Advocacy can help foster a sense of community, shared understanding, and connection between patient and provider. In addition to the local baseball game awareness night, I recently had the opportunity to represent the medical field as an attendee in a virtual support group for the limb-loss community. Taking part in this group made me more aware of difficulties those with disabilities face in the public spectrum, such as malfunctioning handicapped door access, lack of wheelchair ramps, and poor directions to handicapped parking spots. The individuals who mentioned these disparities also voiced their concerns to the company or local lawmakers. As therapists, prosthetists, and orthotists, we can use our professional knowledge in health sciences and medical and rehabilitation engineering to help make changes for improved access through advocacy and legislation changes.

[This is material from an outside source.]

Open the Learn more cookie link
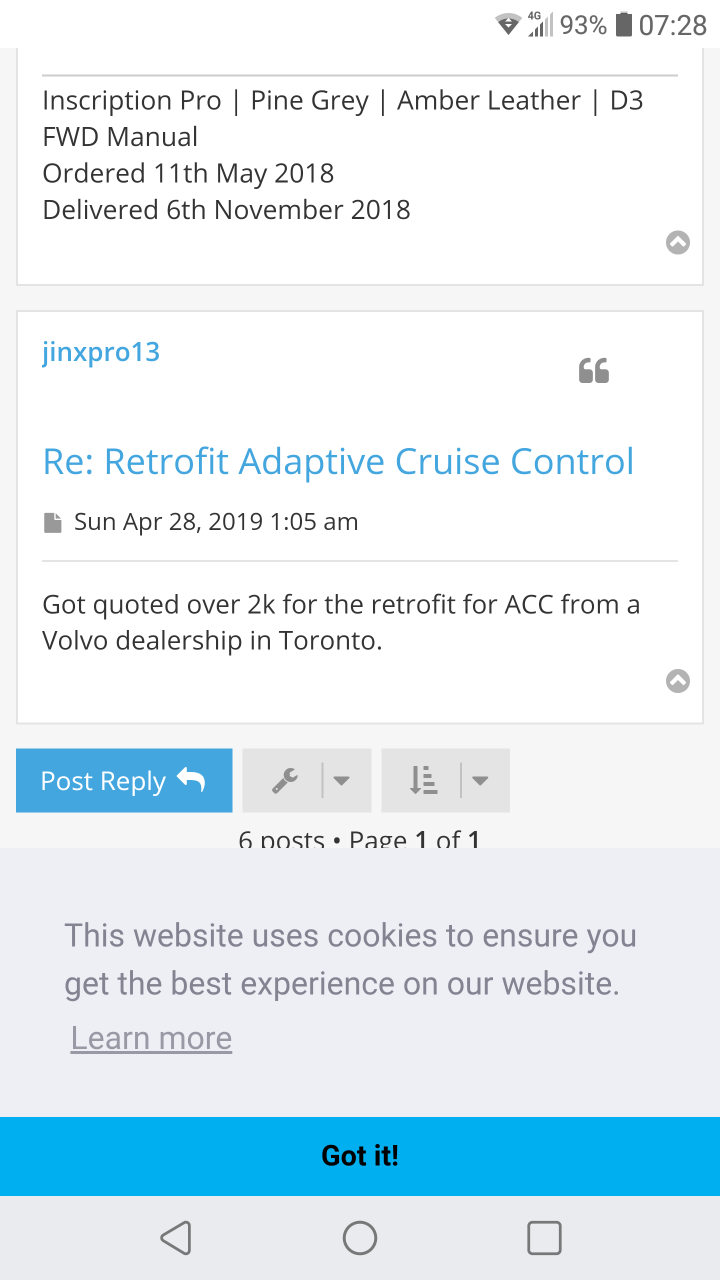The image size is (720, 1280). [x=151, y=1038]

One of the biggest contributions to advancing our patients toward their independence is growing our knowledge base as practitioners. As with most healthcare providers, therapists and O&P professionals are required to maintain their credentials through continuing education. The outpatient clinic I work in and the O&P team arranged an in-clinic continuing education course with a prosthetics manufacturer, which provided valuable insight for therapists, including how certain components improve the patients’ swing phase and sitting techniques for improved user control. The course instructor also provided new ways to increase patients’ awareness of their prostheses through ground contact, improvement in weight shifting to the residual limb, activities/exercises to perform, and other valuable treatment suggestions.
Continuing to learn and collaborate with other professionals outside of our practice realm can often have the most influence and impact on the individuals we treat. Teamwork makes the dream work.
John Cooper, PTA, Human Performance and Rehabilitation Centers, Georgia, has 17 years of experience in patient care and enjoys being an advocate for amputees and collaborating with O&P professionals.